- _Problem statement_
Retype exactly the lines below, starting with the line that contains "Task: Open the Help button" and ending with the last line; leave out any pictures.

----------------

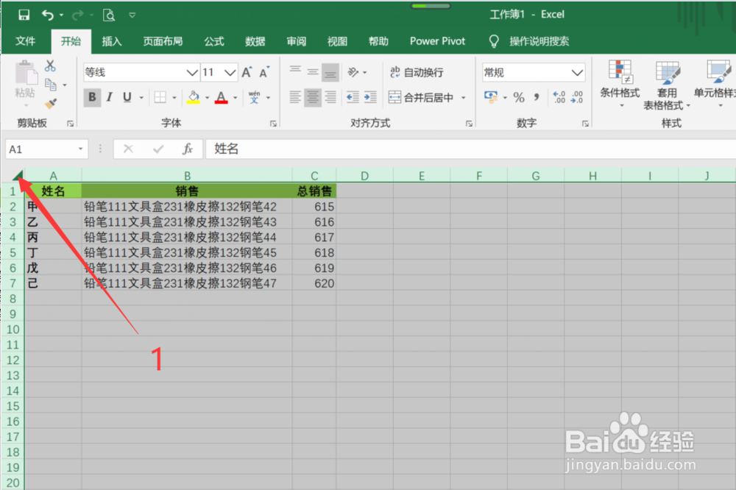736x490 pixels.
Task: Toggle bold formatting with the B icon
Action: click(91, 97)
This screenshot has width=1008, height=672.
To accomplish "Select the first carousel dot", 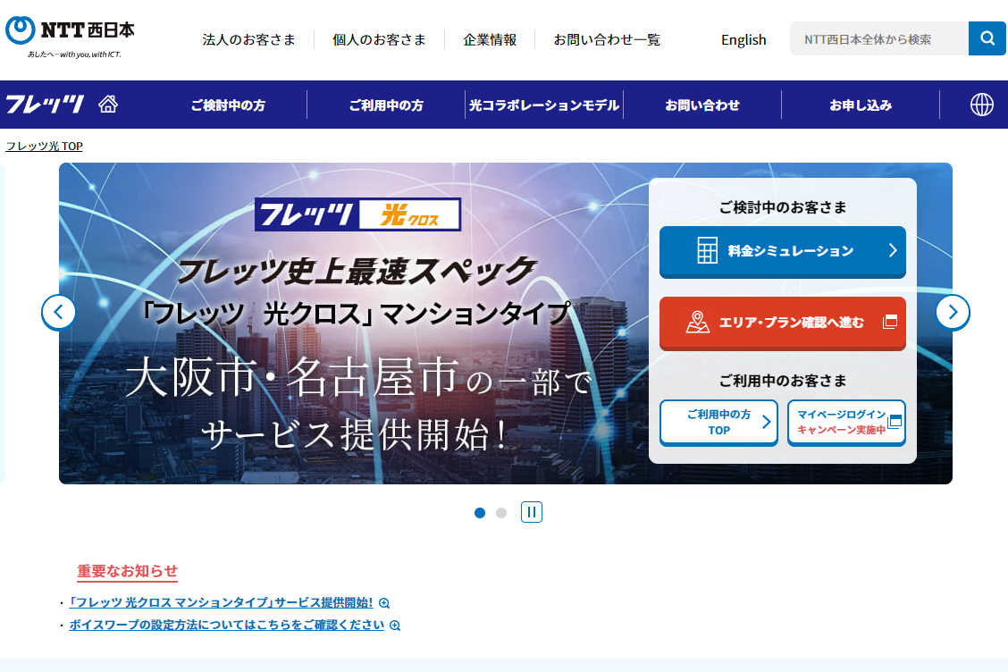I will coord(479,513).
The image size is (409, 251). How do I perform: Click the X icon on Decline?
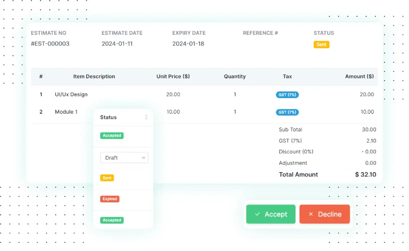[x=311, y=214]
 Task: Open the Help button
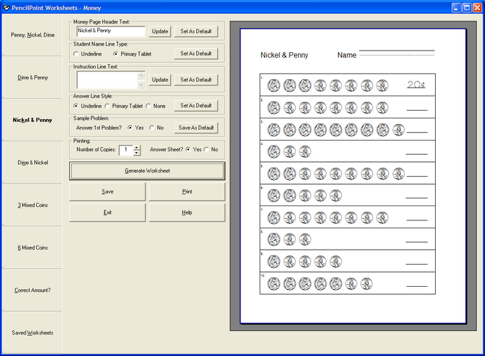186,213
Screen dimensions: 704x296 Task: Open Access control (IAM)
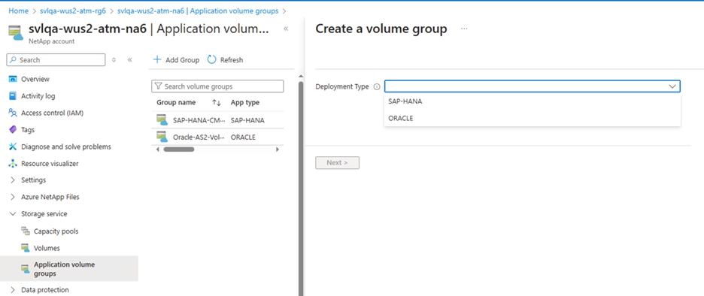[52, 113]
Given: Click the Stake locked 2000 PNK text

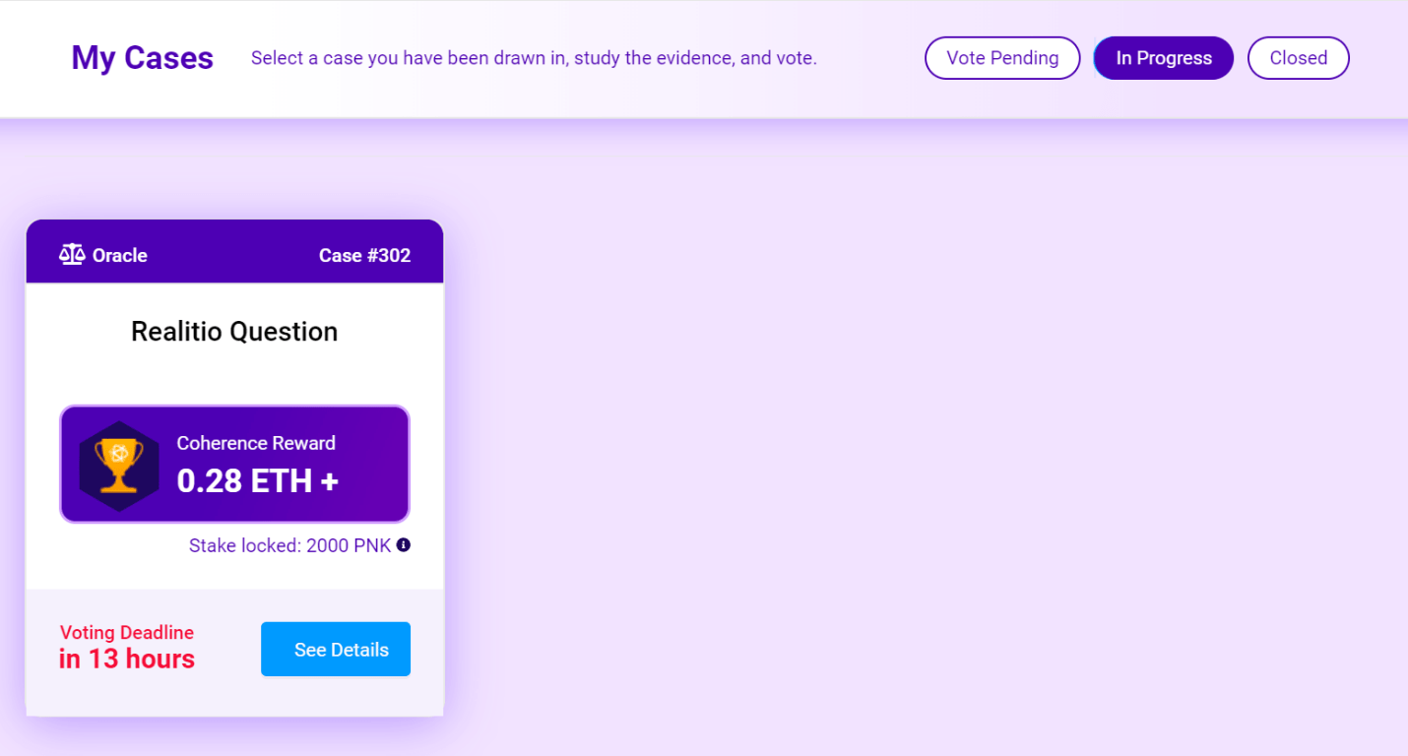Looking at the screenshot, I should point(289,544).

----------------

- _Solved exercise_
 Task: Open the Help button
186,213
Screen dimensions: 704x296 Task: Open Access control (IAM)
[52, 113]
Given: Click the Stake locked 2000 PNK text

Looking at the screenshot, I should point(289,544).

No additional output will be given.